- _EXERCISE INSTRUCTIONS_
From the line that contains "Where should I" down to the last line of the data below, restate every line word for word, skipping any images.
==========
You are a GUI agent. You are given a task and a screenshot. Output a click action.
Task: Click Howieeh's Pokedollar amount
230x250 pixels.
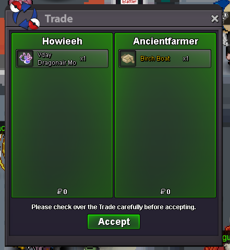click(62, 191)
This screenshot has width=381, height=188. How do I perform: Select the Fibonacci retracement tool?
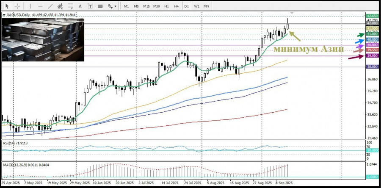click(x=70, y=6)
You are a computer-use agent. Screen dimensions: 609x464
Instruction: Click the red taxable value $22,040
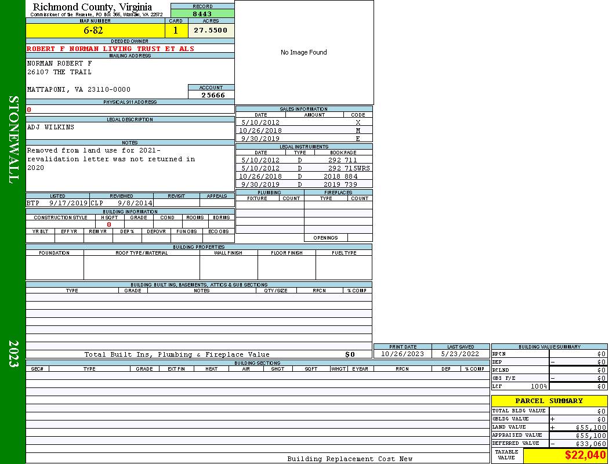585,455
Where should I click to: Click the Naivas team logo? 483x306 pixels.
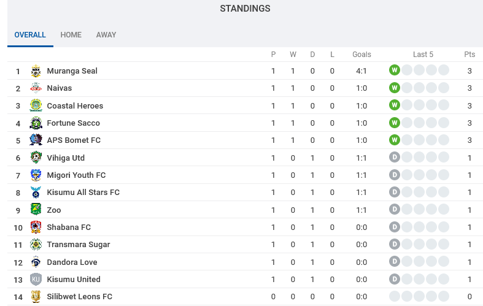(36, 88)
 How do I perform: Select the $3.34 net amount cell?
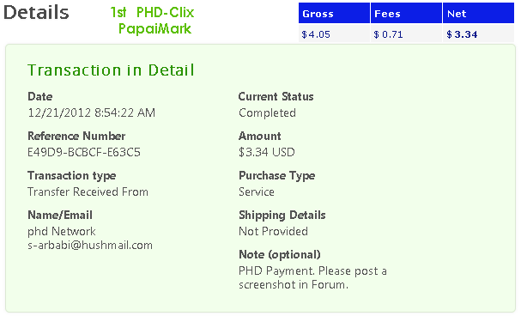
==========
- _RESPONSE TO THIS TASK_
Where should I click to: Click the Naivas team logo? 483x306 pixels.
(36, 88)
 How do I perform: Select the $3.34 net amount cell?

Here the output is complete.